Posted by teresa farrelly | Jul 1, 2008
I suffer from fibromyalga and i can relate to armitages pain. I find i have to have a four week break every three months from my painkillers because i find the more i take the more i need to take them for them to work. I do believe that ones psychological make up does make the pain worsen. If I have stress in my life I find my pain heightens. What i have found really useful which is not mentioned at all, is the fact that you need to find an outlet, not work, but something to reach for like a goal. A personal interest, like simple gardening, potting plants etc, nothing too hard or some other theraputic hobby that gives meaning to your own life rather than the pain being your life. Anyway great article and I will be passing this info on to my mother who suffers with terrible pain due to having a crumbling spine. She too went through a similar process like armitages', anyway she got herself a little job (she is 74years old) sitting with old folks for company and making cups of tea. She is still in pain but she feels alot better for doing this job which she enjoys. Her words are that it gives her mental enjoyment which if you are happy serotonin is released and helps you feel better.

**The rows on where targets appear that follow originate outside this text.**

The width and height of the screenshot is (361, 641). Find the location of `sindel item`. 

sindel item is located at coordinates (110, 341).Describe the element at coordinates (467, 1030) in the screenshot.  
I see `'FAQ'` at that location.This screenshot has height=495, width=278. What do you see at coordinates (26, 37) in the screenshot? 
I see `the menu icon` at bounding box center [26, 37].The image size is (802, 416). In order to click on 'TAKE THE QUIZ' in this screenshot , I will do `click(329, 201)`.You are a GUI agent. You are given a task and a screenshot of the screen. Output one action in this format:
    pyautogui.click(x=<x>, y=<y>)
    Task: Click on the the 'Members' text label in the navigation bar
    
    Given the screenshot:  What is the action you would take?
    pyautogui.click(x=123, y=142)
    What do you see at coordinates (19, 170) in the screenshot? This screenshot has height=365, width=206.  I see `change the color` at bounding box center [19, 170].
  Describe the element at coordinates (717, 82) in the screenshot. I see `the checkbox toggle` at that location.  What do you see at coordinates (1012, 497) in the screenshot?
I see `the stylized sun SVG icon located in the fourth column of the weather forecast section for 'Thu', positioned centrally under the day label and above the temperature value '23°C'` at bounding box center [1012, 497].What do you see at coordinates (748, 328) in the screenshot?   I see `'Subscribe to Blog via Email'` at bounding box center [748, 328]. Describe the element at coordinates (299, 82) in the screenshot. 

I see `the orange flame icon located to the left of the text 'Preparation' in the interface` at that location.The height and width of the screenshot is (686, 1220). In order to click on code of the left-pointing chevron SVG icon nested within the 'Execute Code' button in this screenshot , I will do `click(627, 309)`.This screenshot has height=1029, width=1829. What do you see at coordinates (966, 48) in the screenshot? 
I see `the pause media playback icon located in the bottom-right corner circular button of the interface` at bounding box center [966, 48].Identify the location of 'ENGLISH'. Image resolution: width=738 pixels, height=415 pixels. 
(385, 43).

Teresa farrelly -Social care Manager Wirral, Merseyside, England
Posted by Nessa McCasey | May 5, 2008
Wow, what a story. I'm so glad for Carol Armitage. I hope that her life keeps returning to "normal" and that pain can again be the body's message of bodily illness or discomfort, rather than the constant way of being it had become for her.

It's just so good to hear about the good stories in medicine. And in problem-solving. Good doctors are good problem-solvers. Thank you for sharing this story. This is great work!